- Task requirements
Transcribe every entry word for word, but drop the pictures.

_ _ _ _

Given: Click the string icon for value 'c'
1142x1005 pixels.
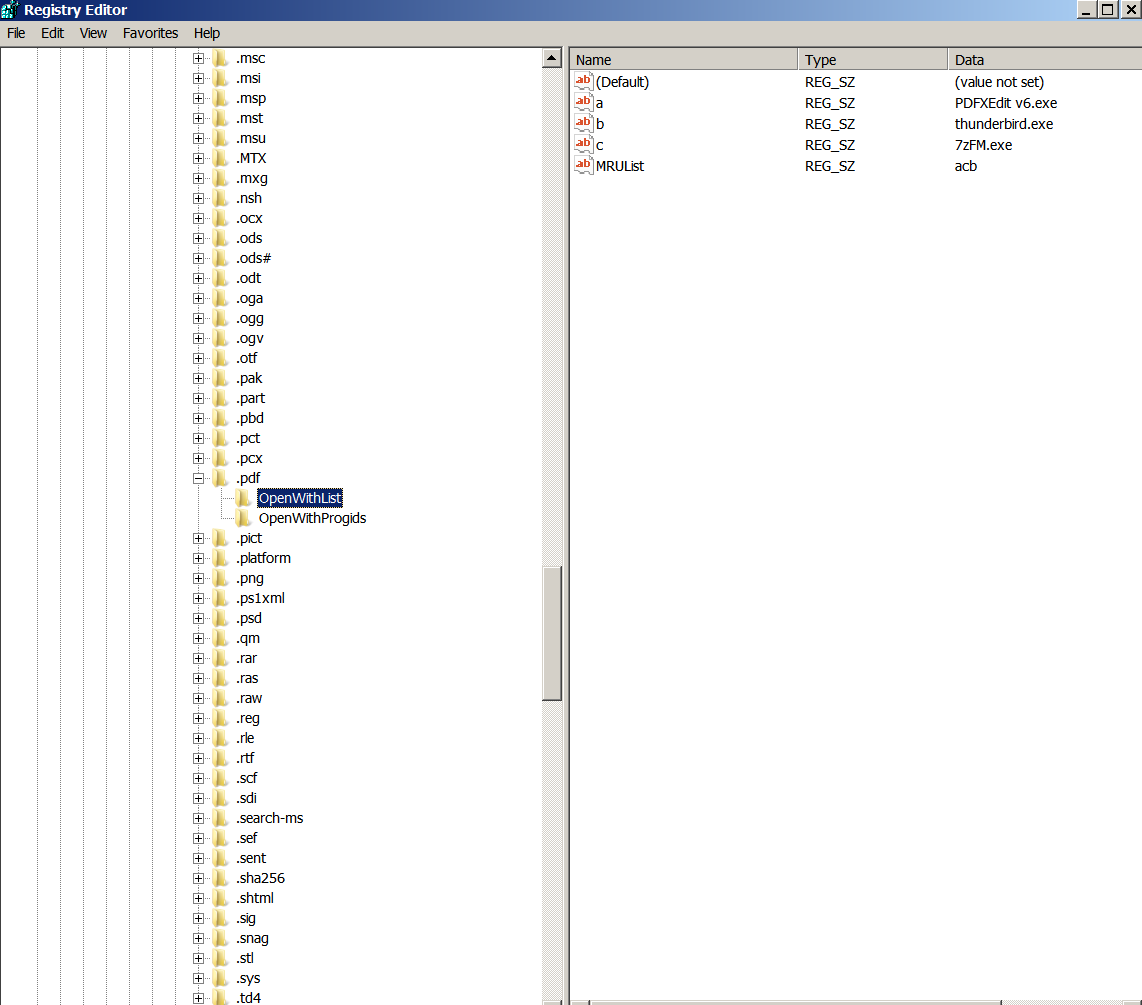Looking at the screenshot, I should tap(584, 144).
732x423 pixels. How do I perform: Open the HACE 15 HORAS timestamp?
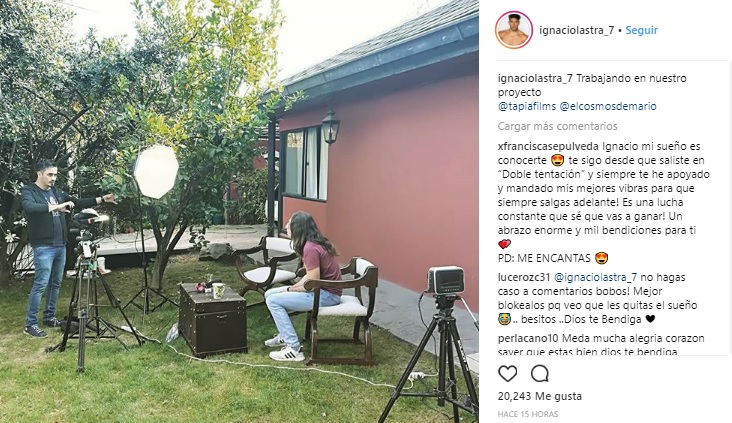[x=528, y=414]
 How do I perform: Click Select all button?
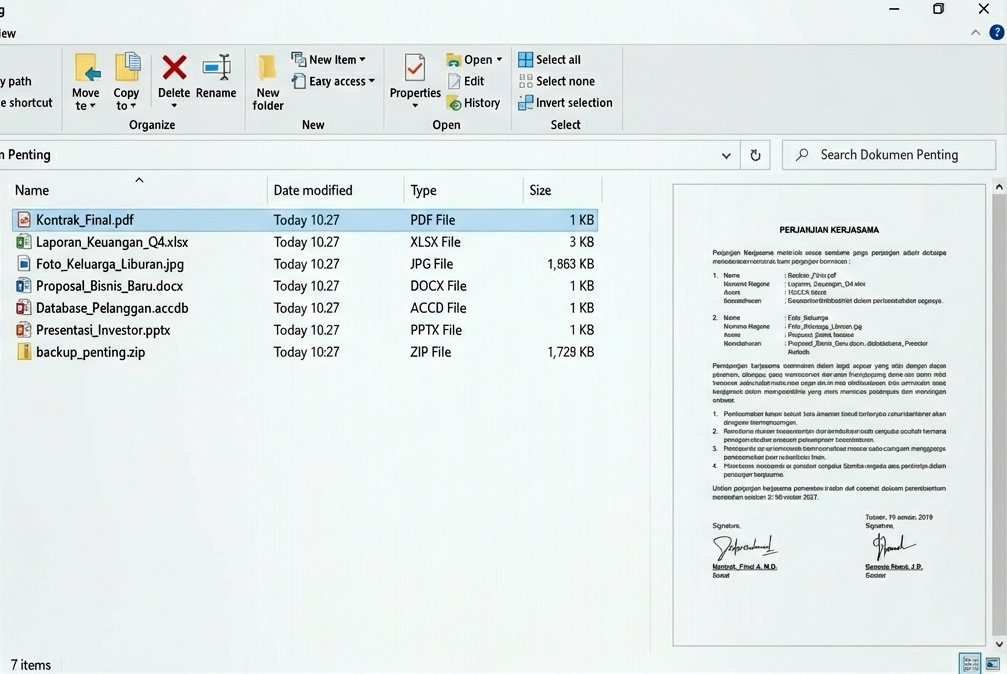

_ _ _ _

- Task output
Given: Click the string icon for value 'c'
1142x1005 pixels.
Looking at the screenshot, I should tap(584, 144).
732x423 pixels. How do I perform: Open the HACE 15 HORAS timestamp?
[x=528, y=414]
 How do I perform: Click Select all button?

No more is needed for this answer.